- [What to work on]: Where does the string "Task" appear? Copy every line of the entries below that holds it.

(Pixel coordinate grounding data)
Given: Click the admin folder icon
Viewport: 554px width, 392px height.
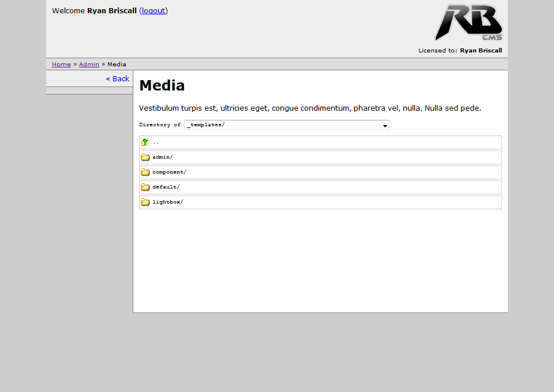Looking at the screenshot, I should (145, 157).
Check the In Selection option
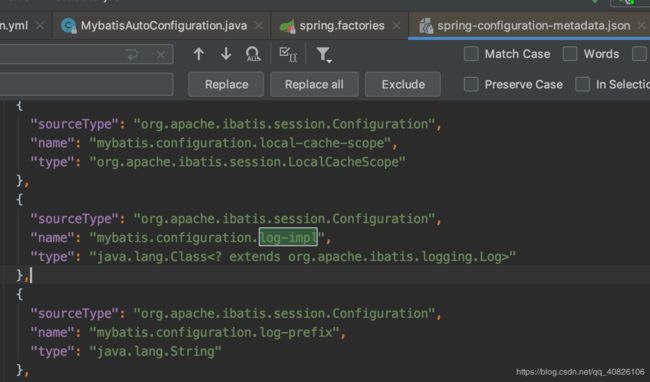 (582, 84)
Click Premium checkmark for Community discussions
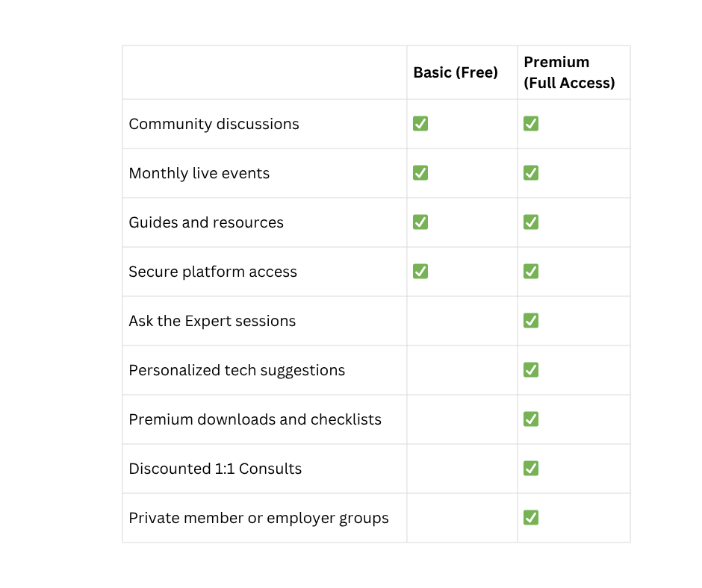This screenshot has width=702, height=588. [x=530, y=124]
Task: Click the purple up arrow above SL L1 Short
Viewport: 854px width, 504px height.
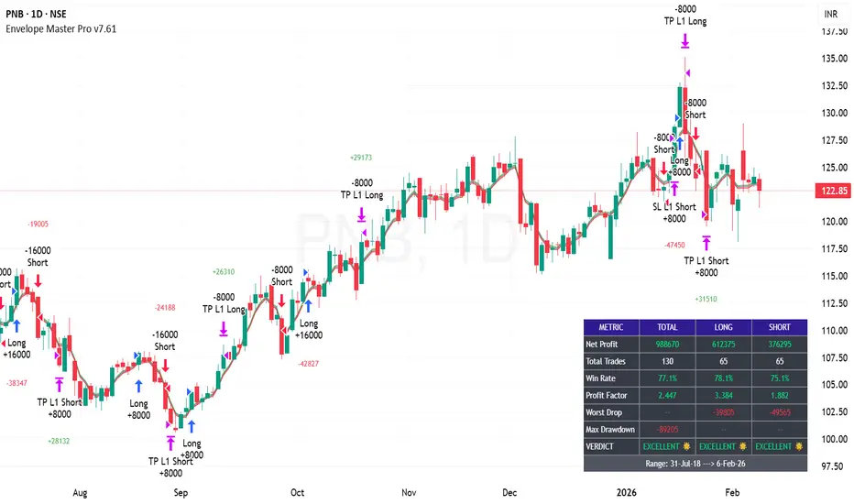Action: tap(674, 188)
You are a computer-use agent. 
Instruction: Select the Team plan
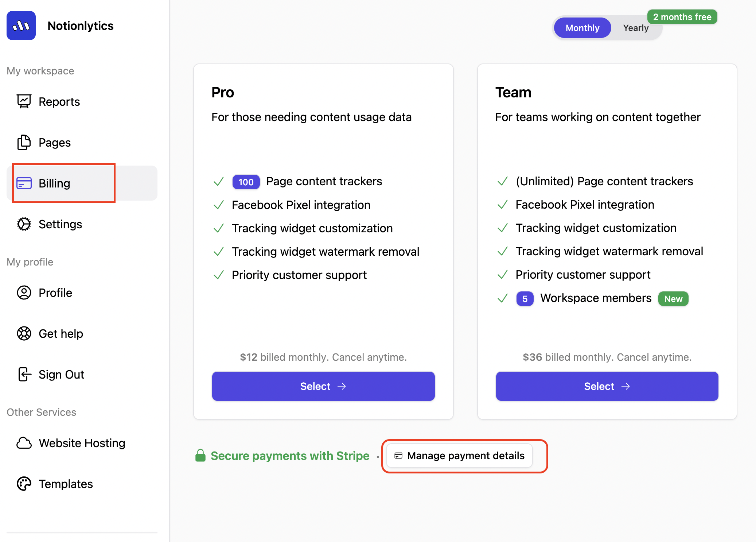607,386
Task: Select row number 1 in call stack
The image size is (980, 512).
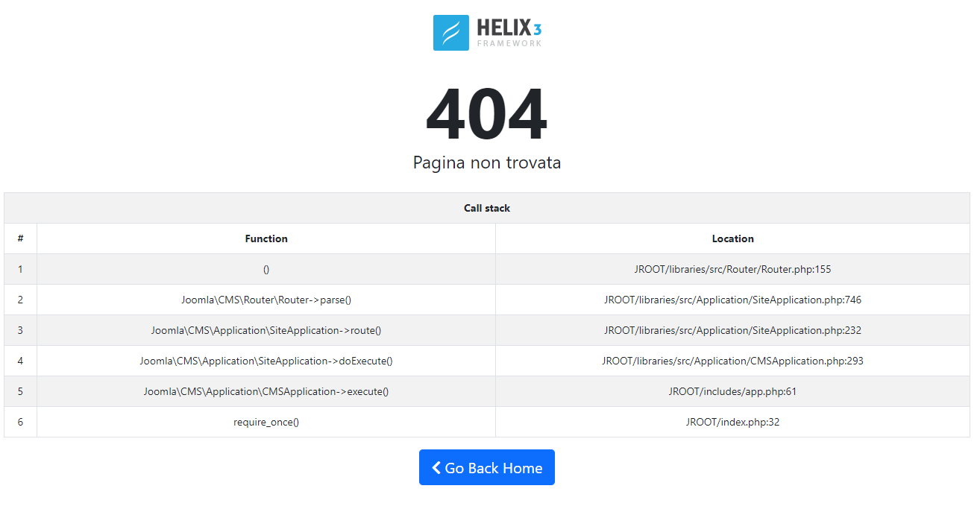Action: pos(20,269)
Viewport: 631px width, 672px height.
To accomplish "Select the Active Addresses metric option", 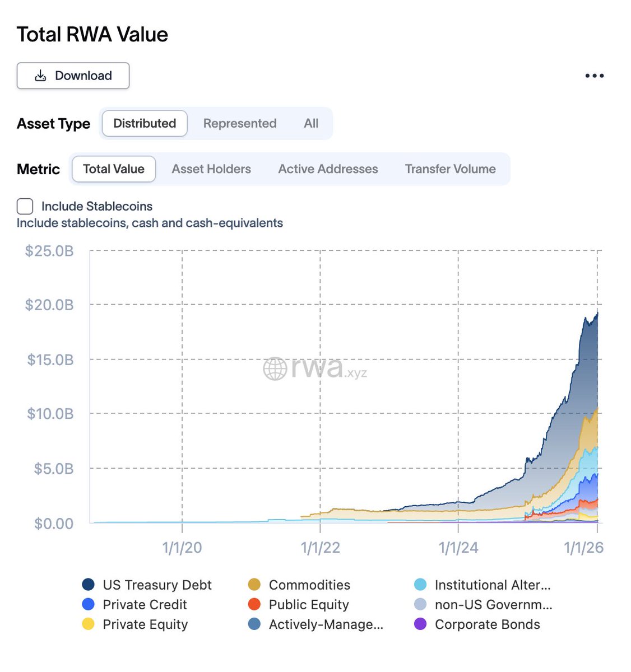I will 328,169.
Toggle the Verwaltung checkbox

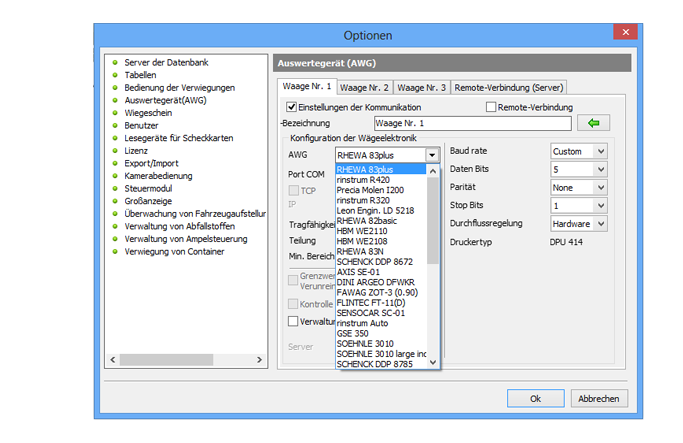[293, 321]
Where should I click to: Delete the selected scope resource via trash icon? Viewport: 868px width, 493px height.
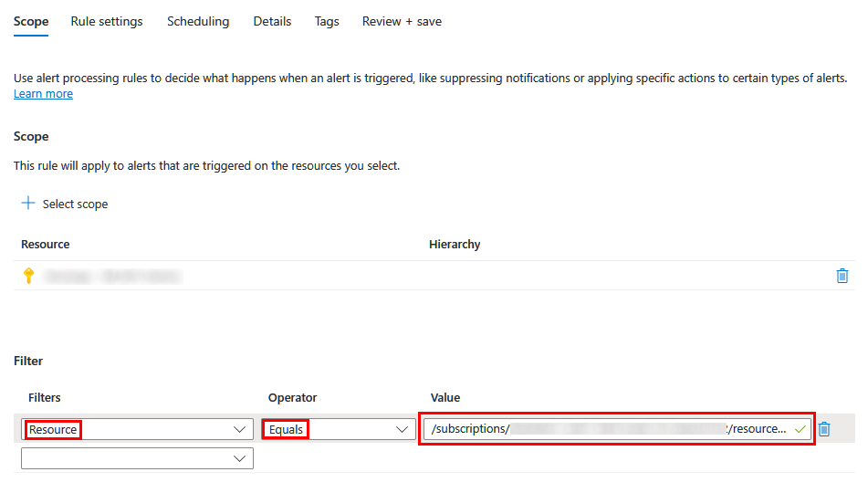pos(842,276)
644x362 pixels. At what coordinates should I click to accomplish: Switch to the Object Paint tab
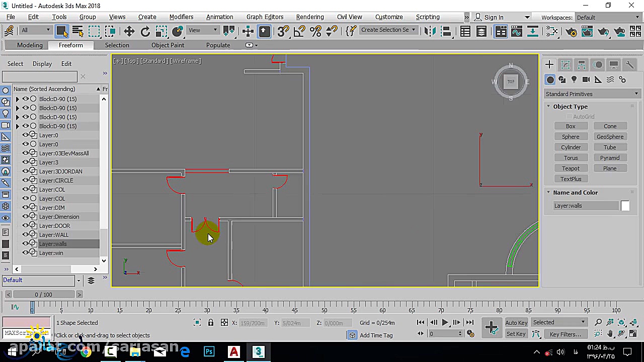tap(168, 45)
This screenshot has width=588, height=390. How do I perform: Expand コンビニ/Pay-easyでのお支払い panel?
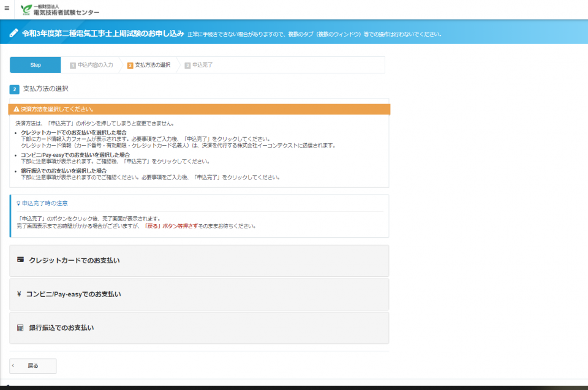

- [Response below]:
Task: Click the purple up arrow above SL L1 Short
Task: Select row number 1 in call stack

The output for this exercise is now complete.